My mother took her life and was buried last week. It has not sunk in fully for any of us and I imagine it will take years to process. Mom had been struggling with depression for years and took on others' pain and burdens while never fully addressing her own emotions. When we spoke on the phone, she always asked questions about my life and redirected the conversation from her life. Although she would have laid down her own life to spare us the heartbreak of losing Isabella, she could not take that agony for us. My niece's birth so soon after Isabella's was a time of joy and renewal for most of the family. While my mother deeply loved her living granddaughter, she struggled to find joy in her birth and this created cognitive dissonance. Her family of origin was often dysfunctional and she was forced to act as a parent to her siblings from a very young age, which contributed to her difficulty acknowledging and dealing with emotions. The combination of her background, severe depression, and numerous losses over less than two years, changed her brain. All of us have struggled to process Isabella's death, but my mother said it broke her.

The entire family is reeling. The police chaplain my father spoke with shortly after he found my mother's body, helped put into words how we feel. Taking her own life was a tremendous shock, but not a surprise. We all knew she was in anguish. Growing up she promised us she would never commit suicide because she knew what it did to those left behind. In December, she and I had a conversation about whether she would ever kill herself and she reiterated her promise. As my dad has reminded me, she was a different person when she made that vow.

My mother had lost hope. Hope that she could recover, that her shattered pieces could be mended, that she would ever feel joy again. While her present hope was gone, she clung to eternal hope. She knew Jesus had conquered sin and death through his death and resurrection. She knew that she would be reunited in heaven with friends, family, and her granddaughter when Jesus returned or she died.

All of us ache. We mourn the loss over the last several years of who she used to be, we hurt for the pain she was in, we try to process what a death in this manner means for us individually and as a family, and we cry for the events she will never experience - more grandchildren, weddings, sunsets, holidays, walks.

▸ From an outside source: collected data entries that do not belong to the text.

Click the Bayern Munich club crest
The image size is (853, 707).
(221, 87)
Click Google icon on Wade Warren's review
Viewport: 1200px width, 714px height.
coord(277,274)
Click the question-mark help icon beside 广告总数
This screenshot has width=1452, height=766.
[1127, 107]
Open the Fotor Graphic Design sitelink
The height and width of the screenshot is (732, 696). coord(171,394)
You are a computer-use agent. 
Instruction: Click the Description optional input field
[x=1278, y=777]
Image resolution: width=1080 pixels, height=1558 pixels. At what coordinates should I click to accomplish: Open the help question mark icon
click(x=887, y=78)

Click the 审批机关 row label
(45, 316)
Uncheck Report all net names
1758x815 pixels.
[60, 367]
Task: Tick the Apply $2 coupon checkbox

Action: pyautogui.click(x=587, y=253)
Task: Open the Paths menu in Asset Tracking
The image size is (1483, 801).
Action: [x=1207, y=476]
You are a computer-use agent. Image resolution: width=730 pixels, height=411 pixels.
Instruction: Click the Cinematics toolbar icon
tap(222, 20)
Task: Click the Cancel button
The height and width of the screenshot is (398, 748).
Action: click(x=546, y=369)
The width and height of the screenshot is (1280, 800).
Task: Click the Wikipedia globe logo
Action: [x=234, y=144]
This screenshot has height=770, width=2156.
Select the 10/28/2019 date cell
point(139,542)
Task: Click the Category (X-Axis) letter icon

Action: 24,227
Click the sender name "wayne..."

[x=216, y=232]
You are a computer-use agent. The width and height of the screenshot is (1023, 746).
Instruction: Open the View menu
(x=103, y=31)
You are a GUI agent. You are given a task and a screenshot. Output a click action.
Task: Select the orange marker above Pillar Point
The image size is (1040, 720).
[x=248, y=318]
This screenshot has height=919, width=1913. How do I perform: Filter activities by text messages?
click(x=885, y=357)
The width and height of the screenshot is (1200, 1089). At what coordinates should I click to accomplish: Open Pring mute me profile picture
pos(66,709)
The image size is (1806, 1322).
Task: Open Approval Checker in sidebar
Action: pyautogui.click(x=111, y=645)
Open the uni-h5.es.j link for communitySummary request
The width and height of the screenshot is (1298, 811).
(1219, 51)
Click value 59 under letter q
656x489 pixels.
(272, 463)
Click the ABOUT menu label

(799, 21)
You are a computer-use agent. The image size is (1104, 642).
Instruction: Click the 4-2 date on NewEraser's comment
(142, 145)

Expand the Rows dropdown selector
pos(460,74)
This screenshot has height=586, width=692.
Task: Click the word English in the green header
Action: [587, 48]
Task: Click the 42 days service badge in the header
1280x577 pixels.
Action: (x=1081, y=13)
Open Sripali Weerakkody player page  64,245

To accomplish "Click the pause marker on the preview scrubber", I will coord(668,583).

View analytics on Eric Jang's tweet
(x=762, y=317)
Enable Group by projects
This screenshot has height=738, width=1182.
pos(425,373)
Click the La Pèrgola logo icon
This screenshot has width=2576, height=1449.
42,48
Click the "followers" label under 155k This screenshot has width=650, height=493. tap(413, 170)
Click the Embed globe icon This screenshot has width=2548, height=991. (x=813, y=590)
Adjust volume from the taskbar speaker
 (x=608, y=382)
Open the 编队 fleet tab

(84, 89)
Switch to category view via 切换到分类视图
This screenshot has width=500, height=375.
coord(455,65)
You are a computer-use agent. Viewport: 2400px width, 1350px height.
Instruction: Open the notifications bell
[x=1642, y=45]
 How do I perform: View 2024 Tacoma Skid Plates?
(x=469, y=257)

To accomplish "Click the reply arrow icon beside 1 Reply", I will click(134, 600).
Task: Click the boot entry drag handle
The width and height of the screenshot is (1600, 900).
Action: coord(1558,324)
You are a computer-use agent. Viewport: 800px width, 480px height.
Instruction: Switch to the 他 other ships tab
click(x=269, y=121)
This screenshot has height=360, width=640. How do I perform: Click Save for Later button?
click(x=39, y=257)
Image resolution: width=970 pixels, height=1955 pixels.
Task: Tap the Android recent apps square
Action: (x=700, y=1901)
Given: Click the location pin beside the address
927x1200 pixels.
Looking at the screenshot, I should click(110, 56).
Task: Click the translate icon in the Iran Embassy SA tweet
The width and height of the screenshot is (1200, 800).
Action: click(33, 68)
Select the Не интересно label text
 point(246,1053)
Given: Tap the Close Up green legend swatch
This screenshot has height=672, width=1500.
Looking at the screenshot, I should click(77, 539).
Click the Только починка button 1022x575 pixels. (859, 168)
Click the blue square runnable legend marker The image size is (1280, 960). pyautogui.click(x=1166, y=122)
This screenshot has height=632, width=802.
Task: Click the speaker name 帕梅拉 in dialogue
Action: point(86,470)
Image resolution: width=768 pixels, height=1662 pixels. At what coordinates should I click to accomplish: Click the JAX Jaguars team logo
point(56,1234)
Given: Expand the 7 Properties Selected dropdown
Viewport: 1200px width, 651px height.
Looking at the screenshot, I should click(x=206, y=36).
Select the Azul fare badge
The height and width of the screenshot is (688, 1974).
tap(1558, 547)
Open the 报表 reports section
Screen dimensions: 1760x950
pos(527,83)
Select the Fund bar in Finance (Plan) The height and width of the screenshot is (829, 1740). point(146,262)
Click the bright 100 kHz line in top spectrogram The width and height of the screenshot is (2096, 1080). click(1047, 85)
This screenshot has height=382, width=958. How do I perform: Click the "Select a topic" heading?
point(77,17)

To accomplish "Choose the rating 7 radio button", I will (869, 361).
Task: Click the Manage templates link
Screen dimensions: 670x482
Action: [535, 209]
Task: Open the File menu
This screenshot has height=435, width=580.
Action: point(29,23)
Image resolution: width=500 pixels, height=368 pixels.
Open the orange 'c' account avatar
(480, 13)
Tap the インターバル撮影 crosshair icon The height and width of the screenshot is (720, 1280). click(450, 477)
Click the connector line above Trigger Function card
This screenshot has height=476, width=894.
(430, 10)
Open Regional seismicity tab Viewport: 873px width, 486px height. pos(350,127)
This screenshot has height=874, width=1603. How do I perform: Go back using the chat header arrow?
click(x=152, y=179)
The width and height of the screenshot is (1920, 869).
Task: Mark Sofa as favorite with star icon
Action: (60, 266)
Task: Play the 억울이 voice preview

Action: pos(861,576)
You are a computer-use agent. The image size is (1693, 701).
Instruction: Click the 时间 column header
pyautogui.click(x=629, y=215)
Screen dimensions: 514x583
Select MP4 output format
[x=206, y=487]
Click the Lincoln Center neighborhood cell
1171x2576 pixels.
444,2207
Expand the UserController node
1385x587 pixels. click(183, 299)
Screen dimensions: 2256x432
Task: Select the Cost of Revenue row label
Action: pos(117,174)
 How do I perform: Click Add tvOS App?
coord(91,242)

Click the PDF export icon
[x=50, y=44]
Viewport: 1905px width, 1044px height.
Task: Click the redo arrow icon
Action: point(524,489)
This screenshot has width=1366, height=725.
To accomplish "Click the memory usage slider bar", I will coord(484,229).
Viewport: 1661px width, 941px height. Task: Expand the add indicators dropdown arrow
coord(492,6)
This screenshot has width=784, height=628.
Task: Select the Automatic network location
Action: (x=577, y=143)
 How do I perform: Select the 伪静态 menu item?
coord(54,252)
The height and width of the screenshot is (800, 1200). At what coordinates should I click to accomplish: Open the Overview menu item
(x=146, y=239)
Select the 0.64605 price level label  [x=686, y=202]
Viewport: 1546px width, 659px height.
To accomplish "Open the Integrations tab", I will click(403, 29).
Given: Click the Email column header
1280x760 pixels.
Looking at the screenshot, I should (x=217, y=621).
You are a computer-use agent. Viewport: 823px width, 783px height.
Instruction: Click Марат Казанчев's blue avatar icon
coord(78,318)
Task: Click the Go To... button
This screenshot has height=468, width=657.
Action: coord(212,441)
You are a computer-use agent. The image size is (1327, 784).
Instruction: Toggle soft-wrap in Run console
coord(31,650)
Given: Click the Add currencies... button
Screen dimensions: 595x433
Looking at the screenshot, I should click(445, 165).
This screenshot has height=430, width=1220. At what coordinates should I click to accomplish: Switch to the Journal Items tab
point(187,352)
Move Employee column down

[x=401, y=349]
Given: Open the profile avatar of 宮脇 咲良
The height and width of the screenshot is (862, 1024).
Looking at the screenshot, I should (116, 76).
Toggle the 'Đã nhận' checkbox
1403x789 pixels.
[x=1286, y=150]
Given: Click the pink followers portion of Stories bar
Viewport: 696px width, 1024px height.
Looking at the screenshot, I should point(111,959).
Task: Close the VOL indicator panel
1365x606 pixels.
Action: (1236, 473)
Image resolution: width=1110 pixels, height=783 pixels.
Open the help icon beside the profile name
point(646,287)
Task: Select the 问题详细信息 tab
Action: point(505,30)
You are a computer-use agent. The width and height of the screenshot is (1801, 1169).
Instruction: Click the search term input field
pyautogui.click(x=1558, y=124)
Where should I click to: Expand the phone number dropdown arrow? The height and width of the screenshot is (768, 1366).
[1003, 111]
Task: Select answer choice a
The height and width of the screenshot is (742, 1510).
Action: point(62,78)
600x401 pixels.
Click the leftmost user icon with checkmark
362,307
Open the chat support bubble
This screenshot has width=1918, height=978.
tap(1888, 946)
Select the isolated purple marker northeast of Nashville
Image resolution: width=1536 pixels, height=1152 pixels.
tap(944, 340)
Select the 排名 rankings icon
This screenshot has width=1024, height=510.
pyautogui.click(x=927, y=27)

As we navigate life without Isabella and my mother, we will continue to learn more about lament, sorrow, pain, and God's grace in a world that groans for his return. But oh, the loss.

Comments

Susan said…
Oh, Elizabeth, I just read this entry. You say so clearly and articulately what I know and what is in my heart about your mom's life and struggles and the loss of the future for her and the loss of her for all of us who love her. And the photo you chose so expresses so much of that love and loss. Sending you much love.